> The request: Set down the entries word for word, starting at the line that contains "Where should I" and ending with the last entry, both ends included. Leave the pictures out.
- - - - - - -
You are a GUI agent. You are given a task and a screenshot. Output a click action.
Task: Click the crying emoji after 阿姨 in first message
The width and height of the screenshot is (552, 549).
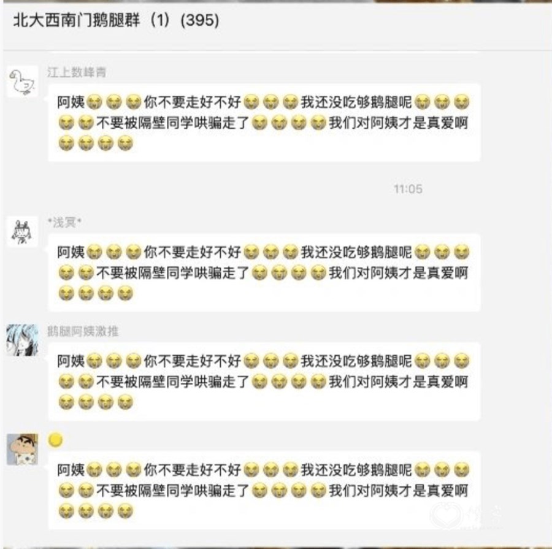click(94, 102)
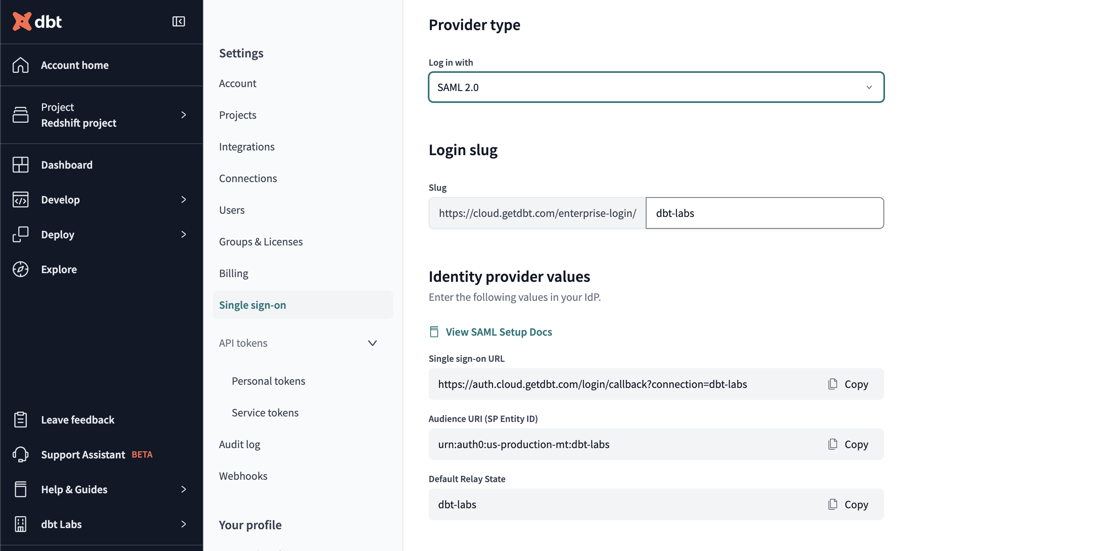
Task: Collapse the API tokens section
Action: point(372,343)
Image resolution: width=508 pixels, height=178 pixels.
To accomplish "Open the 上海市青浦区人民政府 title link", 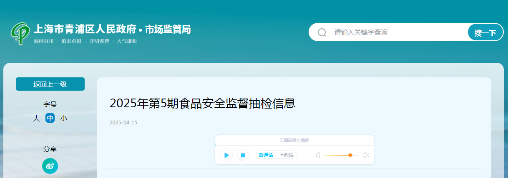I will 85,30.
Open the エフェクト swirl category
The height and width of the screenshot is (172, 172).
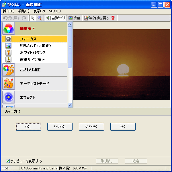(x=34, y=97)
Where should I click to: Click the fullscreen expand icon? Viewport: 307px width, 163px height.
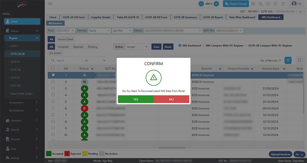300,60
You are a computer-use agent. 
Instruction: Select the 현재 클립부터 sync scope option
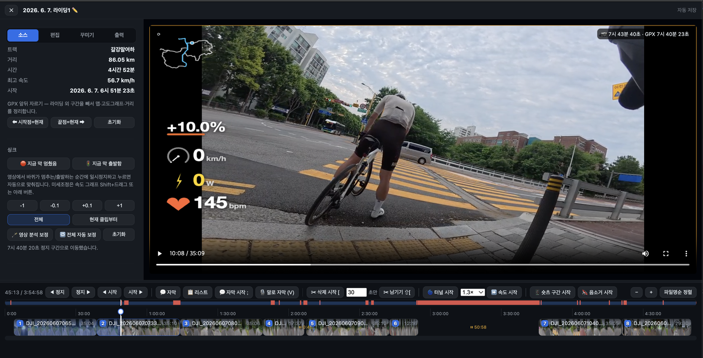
- - - - - - -
> Result:
Where should I click to: Click the fullscreen expand icon? Viewport: 307px width, 163px height.
300,60
You are a computer-use agent. 
Instruction: Select the 현재 클립부터 sync scope option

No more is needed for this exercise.